An NICHD time lapse video on the development of zebrafish embryos is available.
New Warnings About the Use of Codeine and Tramadol in Children & Nursing Mothers
The following is FDA statement from Douglas Throckmorton, M.D., deputy center director for regulatory programs, Center for Drug Evaluation and Research, on New Warnings About The Use Of Codeine And Tramadol In Children & Nursing Mothers:
The health and safety of children is a top priority at the FDA, which is why today we are requiring a series of changes to the labeling of two types of opioid medications in order to help better protect children from serious risks associated with these medicines – codeine (found in some prescription pain and cough medicines and some over-the-counter cough medicines) and tramadol (found in some prescription pain medicines).
We are requiring these changes because we know that some children who received codeine or tramadol have experienced life-threatening respiratory depression and death because they metabolize (or break down) these medicines much faster than usual (called ultra-rapid metabolism), causing dangerously high levels of active drug in their bodies. This is especially concerning in children under 12 years of age and adolescents who are obese or have conditions that may increase the risk of breathing problems, like obstructive sleep apnea or lung disease. Respiratory depression can also occur in nursing babies, when mothers who are ultra-rapid metabolizers take these types of medicines and pass it along to their children through their breast milk.
This isn’t the first time we have taken action on codeine to better ensure the safety of our children. Since 2013, prescription codeine labeling has contained a Boxed Warning and Contraindication for children up to age 18 years of age regarding the risk of life-threatening respiratory depression following the use of codeine for pain management after the removal of the tonsils (tonsillectomy) and/or adenoids (adenoidectomy).
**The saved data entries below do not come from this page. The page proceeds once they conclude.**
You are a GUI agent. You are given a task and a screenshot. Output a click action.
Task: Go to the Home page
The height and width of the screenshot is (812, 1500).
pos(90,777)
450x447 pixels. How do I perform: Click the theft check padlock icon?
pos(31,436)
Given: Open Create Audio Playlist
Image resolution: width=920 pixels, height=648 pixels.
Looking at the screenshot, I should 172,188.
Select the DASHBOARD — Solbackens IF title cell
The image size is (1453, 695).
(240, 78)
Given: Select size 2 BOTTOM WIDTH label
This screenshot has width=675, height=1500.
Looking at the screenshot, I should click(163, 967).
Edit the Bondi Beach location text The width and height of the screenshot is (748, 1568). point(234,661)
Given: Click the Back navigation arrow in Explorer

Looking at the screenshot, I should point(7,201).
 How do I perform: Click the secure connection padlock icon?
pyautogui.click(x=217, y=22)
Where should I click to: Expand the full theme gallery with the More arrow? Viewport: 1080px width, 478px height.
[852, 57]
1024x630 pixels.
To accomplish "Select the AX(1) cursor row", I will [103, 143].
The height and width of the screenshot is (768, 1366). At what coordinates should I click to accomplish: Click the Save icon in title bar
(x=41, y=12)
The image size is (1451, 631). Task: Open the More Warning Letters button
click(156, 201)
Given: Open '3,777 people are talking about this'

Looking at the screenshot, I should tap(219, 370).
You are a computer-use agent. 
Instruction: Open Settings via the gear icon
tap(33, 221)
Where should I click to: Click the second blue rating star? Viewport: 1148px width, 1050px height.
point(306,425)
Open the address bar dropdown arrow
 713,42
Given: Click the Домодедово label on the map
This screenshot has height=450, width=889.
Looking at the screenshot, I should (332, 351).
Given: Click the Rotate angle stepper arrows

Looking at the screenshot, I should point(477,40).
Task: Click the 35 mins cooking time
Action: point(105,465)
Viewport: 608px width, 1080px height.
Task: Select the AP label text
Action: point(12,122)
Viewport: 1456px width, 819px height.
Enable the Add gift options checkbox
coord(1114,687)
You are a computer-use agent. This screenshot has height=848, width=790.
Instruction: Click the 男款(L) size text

Now, labels for both codeine and tramadol are being updated to include additional Contraindications and Warnings; among the updates are Contraindications for use of codeine or tramadol in all children younger than 12 years of age, warnings about their use in children 12-18 years of age with certain medical conditions, and a stronger warning recommending against their use in nursing mothers. In addition to these labeling changes, labeling for tramadol-containing products will also get a Contraindication for post-operative pain management in children up to age 18 years of age who have undergone tonsillectomy and/or adenoidectomy, which is already in labeling for codeine products.
We urge health care providers, stakeholders and the public to read the Drug Safety Communication that we issued today, which provides more detailed information regarding the new Warnings and Contraindications, and the data that informed them. We also encourage parents to review the ingredients of pain medicines to see whether they include codeine or tramadol, and cough medicines to see if they contain codeine. It’s also important to check non-prescription cough and cold medicines that may be sold over the counter, as some of these medicines also include codeine. In all cases, if the medicine contains codeine or tramadol, parents should consult a health care provider before giving their children the medicines or taking them when nursing.
We understand that there are limited options when it comes to treating pain or cough in children, and that these changes may raise some questions for health care providers and parents. However, please know that our decision today was made based on the latest evidence and with this goal in mind: keeping our kids safe.